ACTIVITY =>
From the first line to the last, reproduce the material exactly.

╭─ GIVEN RECORDS

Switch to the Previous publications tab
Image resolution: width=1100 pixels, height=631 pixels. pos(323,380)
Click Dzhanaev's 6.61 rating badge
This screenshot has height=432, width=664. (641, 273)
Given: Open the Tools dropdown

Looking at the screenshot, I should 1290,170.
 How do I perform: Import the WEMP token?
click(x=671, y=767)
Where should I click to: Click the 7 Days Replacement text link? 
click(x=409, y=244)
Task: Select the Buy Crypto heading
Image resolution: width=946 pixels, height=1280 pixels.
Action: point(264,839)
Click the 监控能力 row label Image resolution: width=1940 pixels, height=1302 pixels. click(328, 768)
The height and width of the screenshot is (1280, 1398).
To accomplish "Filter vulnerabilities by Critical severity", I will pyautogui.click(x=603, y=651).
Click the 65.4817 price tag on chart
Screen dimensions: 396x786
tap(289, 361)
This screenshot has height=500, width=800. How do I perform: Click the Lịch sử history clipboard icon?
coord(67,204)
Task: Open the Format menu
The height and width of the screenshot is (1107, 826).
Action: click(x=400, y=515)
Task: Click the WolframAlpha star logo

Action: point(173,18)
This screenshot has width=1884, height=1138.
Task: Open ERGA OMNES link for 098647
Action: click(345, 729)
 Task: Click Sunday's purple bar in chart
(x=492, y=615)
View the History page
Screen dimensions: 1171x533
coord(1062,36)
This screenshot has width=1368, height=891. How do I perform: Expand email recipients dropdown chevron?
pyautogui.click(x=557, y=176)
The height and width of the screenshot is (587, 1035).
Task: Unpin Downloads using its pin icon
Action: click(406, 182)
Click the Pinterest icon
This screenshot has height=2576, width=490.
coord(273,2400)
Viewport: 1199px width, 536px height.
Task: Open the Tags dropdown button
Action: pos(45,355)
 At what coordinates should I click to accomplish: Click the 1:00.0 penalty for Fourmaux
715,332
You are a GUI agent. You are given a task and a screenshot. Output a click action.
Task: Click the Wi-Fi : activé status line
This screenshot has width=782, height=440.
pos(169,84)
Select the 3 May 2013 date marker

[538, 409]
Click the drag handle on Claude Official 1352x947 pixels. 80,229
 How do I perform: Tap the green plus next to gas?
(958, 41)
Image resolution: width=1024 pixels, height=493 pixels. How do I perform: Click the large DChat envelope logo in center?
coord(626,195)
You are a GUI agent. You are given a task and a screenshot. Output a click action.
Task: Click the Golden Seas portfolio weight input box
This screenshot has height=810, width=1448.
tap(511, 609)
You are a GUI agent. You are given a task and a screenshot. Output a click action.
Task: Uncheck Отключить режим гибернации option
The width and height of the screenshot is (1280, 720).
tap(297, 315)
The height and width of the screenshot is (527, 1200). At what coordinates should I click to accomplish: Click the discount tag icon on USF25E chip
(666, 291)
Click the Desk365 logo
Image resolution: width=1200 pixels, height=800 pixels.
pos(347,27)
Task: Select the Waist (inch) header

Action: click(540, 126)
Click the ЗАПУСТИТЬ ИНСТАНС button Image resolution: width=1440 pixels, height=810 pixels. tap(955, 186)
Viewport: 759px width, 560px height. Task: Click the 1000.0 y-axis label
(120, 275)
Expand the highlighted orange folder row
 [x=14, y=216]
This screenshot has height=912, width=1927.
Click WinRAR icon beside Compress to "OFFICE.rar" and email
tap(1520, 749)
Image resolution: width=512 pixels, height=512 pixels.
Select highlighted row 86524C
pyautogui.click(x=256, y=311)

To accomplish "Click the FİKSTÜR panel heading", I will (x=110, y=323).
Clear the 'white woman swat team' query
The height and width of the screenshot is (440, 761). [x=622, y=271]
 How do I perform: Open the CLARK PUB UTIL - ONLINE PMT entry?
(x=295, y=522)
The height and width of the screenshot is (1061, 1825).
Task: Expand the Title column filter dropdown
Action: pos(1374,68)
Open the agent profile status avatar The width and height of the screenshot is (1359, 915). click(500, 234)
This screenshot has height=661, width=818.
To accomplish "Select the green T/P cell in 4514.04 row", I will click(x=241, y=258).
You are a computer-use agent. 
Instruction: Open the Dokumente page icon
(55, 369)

╰─

TASK ANSWER =>
Switch to the Previous publications tab
Image resolution: width=1100 pixels, height=631 pixels. pos(323,380)
Click Dzhanaev's 6.61 rating badge
This screenshot has height=432, width=664. (641, 273)
Given: Open the Tools dropdown

Looking at the screenshot, I should 1290,170.
 How do I perform: Import the WEMP token?
click(x=671, y=767)
Where should I click to: Click the 7 Days Replacement text link? 
click(x=409, y=244)
Task: Select the Buy Crypto heading
Image resolution: width=946 pixels, height=1280 pixels.
Action: point(264,839)
Click the 监控能力 row label Image resolution: width=1940 pixels, height=1302 pixels. click(328, 768)
The height and width of the screenshot is (1280, 1398).
To accomplish "Filter vulnerabilities by Critical severity", I will pyautogui.click(x=603, y=651).
Click the 65.4817 price tag on chart
Screen dimensions: 396x786
tap(289, 361)
This screenshot has height=500, width=800. How do I perform: Click the Lịch sử history clipboard icon?
coord(67,204)
Task: Open the Format menu
The height and width of the screenshot is (1107, 826).
Action: click(x=400, y=515)
Task: Click the WolframAlpha star logo

Action: point(173,18)
This screenshot has width=1884, height=1138.
Task: Open ERGA OMNES link for 098647
Action: click(345, 729)
 Task: Click Sunday's purple bar in chart
(x=492, y=615)
View the History page
Screen dimensions: 1171x533
coord(1062,36)
This screenshot has width=1368, height=891. How do I perform: Expand email recipients dropdown chevron?
pyautogui.click(x=557, y=176)
The height and width of the screenshot is (587, 1035).
Task: Unpin Downloads using its pin icon
Action: click(406, 182)
Click the Pinterest icon
This screenshot has height=2576, width=490.
coord(273,2400)
Viewport: 1199px width, 536px height.
Task: Open the Tags dropdown button
Action: pos(45,355)
 At what coordinates should I click to accomplish: Click the 1:00.0 penalty for Fourmaux
715,332
You are a GUI agent. You are given a task and a screenshot. Output a click action.
Task: Click the Wi-Fi : activé status line
This screenshot has width=782, height=440.
pos(169,84)
Select the 3 May 2013 date marker

[538, 409]
Click the drag handle on Claude Official 1352x947 pixels. 80,229
 How do I perform: Tap the green plus next to gas?
(958, 41)
Image resolution: width=1024 pixels, height=493 pixels. How do I perform: Click the large DChat envelope logo in center?
coord(626,195)
You are a GUI agent. You are given a task and a screenshot. Output a click action.
Task: Click the Golden Seas portfolio weight input box
This screenshot has height=810, width=1448.
tap(511, 609)
You are a GUI agent. You are given a task and a screenshot. Output a click action.
Task: Uncheck Отключить режим гибернации option
The width and height of the screenshot is (1280, 720).
tap(297, 315)
The height and width of the screenshot is (527, 1200). At what coordinates should I click to accomplish: Click the discount tag icon on USF25E chip
(666, 291)
Click the Desk365 logo
Image resolution: width=1200 pixels, height=800 pixels.
pos(347,27)
Task: Select the Waist (inch) header

Action: click(540, 126)
Click the ЗАПУСТИТЬ ИНСТАНС button Image resolution: width=1440 pixels, height=810 pixels. tap(955, 186)
Viewport: 759px width, 560px height. Task: Click the 1000.0 y-axis label
(120, 275)
Expand the highlighted orange folder row
 [x=14, y=216]
This screenshot has height=912, width=1927.
Click WinRAR icon beside Compress to "OFFICE.rar" and email
tap(1520, 749)
Image resolution: width=512 pixels, height=512 pixels.
Select highlighted row 86524C
pyautogui.click(x=256, y=311)

To accomplish "Click the FİKSTÜR panel heading", I will (x=110, y=323).
Clear the 'white woman swat team' query
The height and width of the screenshot is (440, 761). [x=622, y=271]
 How do I perform: Open the CLARK PUB UTIL - ONLINE PMT entry?
(x=295, y=522)
The height and width of the screenshot is (1061, 1825).
Task: Expand the Title column filter dropdown
Action: pos(1374,68)
Open the agent profile status avatar The width and height of the screenshot is (1359, 915). click(500, 234)
This screenshot has height=661, width=818.
To accomplish "Select the green T/P cell in 4514.04 row", I will click(x=241, y=258).
You are a computer-use agent. 
Instruction: Open the Dokumente page icon
(55, 369)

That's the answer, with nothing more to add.